» ACTIVITIES:
(1) In the text about unionizing campaign workers, which body ratified the union?
(2) Write the next passage of the text about unionizing campaign workers, picking up after its final sentence.

» EXERCISE TEXT:
|---|

Between our socialist understanding of labor conditions and penchant for collective action, our team developed a reputation as the most militant segment of the rank-and-file. The individuals who made up our team were not all self-described socialists, but we formed the most left-wing team on the campaign. That influenced the overall bargaining unit as we interacted with other coworkers in turn. And since we also happened to organize the best of any other team, we were indispensable to management. We could agitate for better labor conditions and apply pressure to management without extreme fear of retaliation, as long as we acted together.
Eventually, the union was ratified by the National Labor Relations Board. We elected representatives to form our bargaining team and negotiate a new contract based on our democratic input. We won a contract that included a pay raise and more equitable benefits for our work. Most importantly, we won the right for the union to represent the workers regardless of turnover. As long as the organization that runs the campaign apparatus exists, election cycle after election cycle, our union remains the legal union representing the campaign workers; it remains to this day.
While we celebrated the contract, even more important than those wins was the transformation of ourselves from field organizers to an organized base of campaign workers capable of collective action. In Teamster Rebellion, labor leader Farrell Dobbs documents the strategies utilized to build the industrial union movement during the 1934 labor strikes in Minneapolis. Dobbs describes how workers were baptized in the fires of class struggle through the strike and emerged with a newfound confidence in their own power.
That was precisely my experience. Organizing my workplace alongside my coworkers was crucial to becoming conscious of our abilities as working people to change the world. Collective action makes the impossible possible.

|---|

» INPUT DATA:

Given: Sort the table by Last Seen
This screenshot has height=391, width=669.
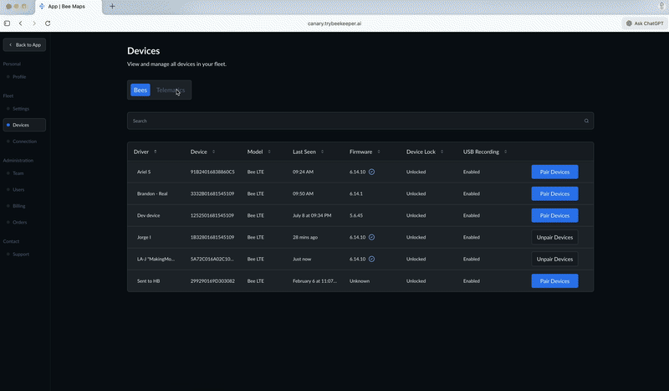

|---|

» RESPONSES TO THE TASKS:
(1) The National Labor Relations Board.

(2)
The Year of the Campaign Worker is over, but many campaign workers have gone on to organize in other movement spaces. The president of the Campaign Workers Guild (CWG), my old union from another campaign, now sits on the National Political Committee of the Democratic Socialists of America (DSA). As for me, during the campaign, I began volunteering for the Emergency Workplace Organizing Committee (EWOC), a national DSA project in partnership with the United Electrical, Radio, and Machine Workers of America (UE) to build a distributed program to support workers organizing their workplaces. That began my involvement in DSA, which has since expanded to local organizing in DSA chapters like the second largest in the South – our very own DSA NC Triangle.
My advice: Organize your workplace. If you want to have a voice, organize your workplace. If you want to make a massive difference in North Carolina and beyond, organize your workplace. If you want to build the left, organize your workplace. While each workplace represents different challenges, every workplace can be organized. If you do, you’ll be in good company. Pro-labor sentiment in the United States has reached its highest since the 1960s. The wildfire of the labor uprising has spread across the country, from workers in digital media, to baristas and tech workers, to Amazon workers. And since we organized in 2020, the National Labor Relations Board has become far more pro-labor than before and stands increasingly on the side of working people again.
Most importantly, we can learn from one another, share materials, and support each other’s efforts as we organize our workplaces. Through collective action, we can improve all of our lives and change history.